By, Dr. Kerris Dillon
I just got on Facebook to quickly buzz through some photos and posts and was distraught to find a picture of Ilhan Omar (D-Minnesota) with the words stating that those with shit in their brain had to wear a diaper on their head. I really didn’t know the person that posted it, but wanted to offer a response that wasn’t hateful and would potentially get him to think about his post. So, I responded that I was saddened by his post and that my heart dropped when I saw the picture with its caption. I told him that if it were Trump, I would still feel the same sadness about the post. I’ve been trying really hard not to respond to others with the anger that they pose. I feel that only feeds the fire of fear, ignorance, and puts me on the same level as this person.
The man that made the post replied to me that I was obviously not emotionally stable enough to read his posts and that if I didn’t like it, it was “to bad to sad”. He said some other hurtful things, but I’ve decided not to give him a forum for his hatred. Honestly, his lack of grammatical accuracy probably bothered me more than what he stated. I knew I wasn’t going to change him with any response that I offered, but I wanted to provide a response that would get him to stop and think about the picture he posted.
In this divided nation, I didn’t want to offer what this man expected. He expected to see agreements and disagreements to his post. This man responded to my replies within minutes that I posted them. This means he was on his computer looking for a fight, looking to see who were his allies and who were his enemies. I wanted to tell him that I was neither. I wanted to share with him the additional choice that we have each and every day we wake up in this great nation. As a mother, I don’t always like the behavior of my children, but that doesn’t mean I don’t love them with my whole heart.
I do love this man that said such mean things to me. Of all the people in the world, he probably needs the most love right now. This doesn’t mean that I need to allow this man to further hurt me. I have already blocked him and won’t be talking to him in the future. I brought closure to the situation though by not falling into the trap of anger and power and said a prayer for him as I erased him from my life. I prayed for him to have others come into his life that can show him patience, tolerance, and acceptance. I was extremely blessed to have people in my life that showed me this road very early in my years. When I am falling off this road and am having a bad day, I surround myself with people that can help lift me back up and put me on the right path.
It is hard to be consistently reflective about the energy and words that I am putting into the world, but it is so important! Every day I wake up, I recognize I have a brand new slate that I can write on and put into the world. I’ve been researching near death experiences (NDE’s) and have watched over 50 individuals talk about meeting God and coming back to Earth with messages to the human race. The one that I keep repeatedly noting is God telling these people that the only thing that matters in this life is how we treat and love each other on this Earth. Watching these videos made me realize that I have a third choice in this divided nation.

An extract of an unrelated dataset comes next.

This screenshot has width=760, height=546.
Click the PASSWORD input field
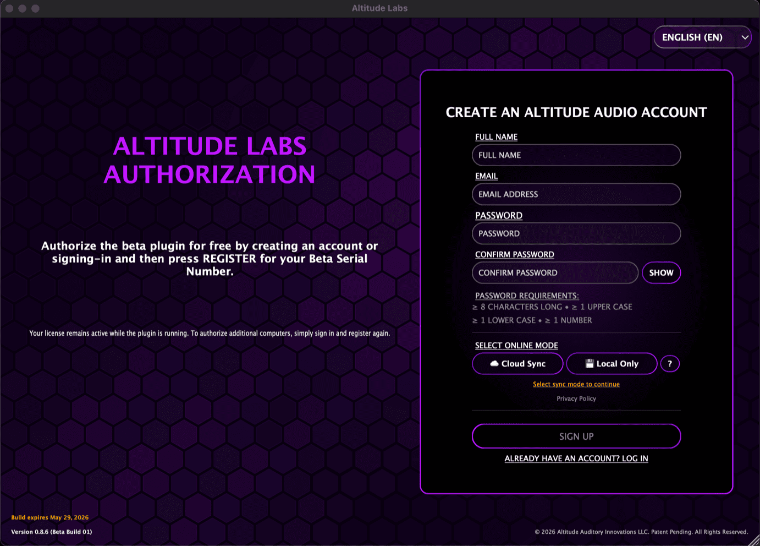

Every human has a past and I do not know this man’s past. Maybe others have hurt him so deeply that he lashes out to protect himself against future hurt? Had I shown him anger, it would have only provided justification for his mindset. It feels very freeing to focus on those around me that I can love and lift up. I gave that man to God because I’m not God and I cannot perform miracles. I do believe that if enough people could provide this man with understanding, compassion, and patience that he will eventually learn to love himself as well as others that may be different from him. I will continue to pray that those people come into his life. If our nation is going to pull through this difficult time, it is important to be in the lives of others that think differently than we do. It doesn’t work to tell others how they should think or that they are wrong, but to show them how good compassion and understanding feel when we provide them in this world.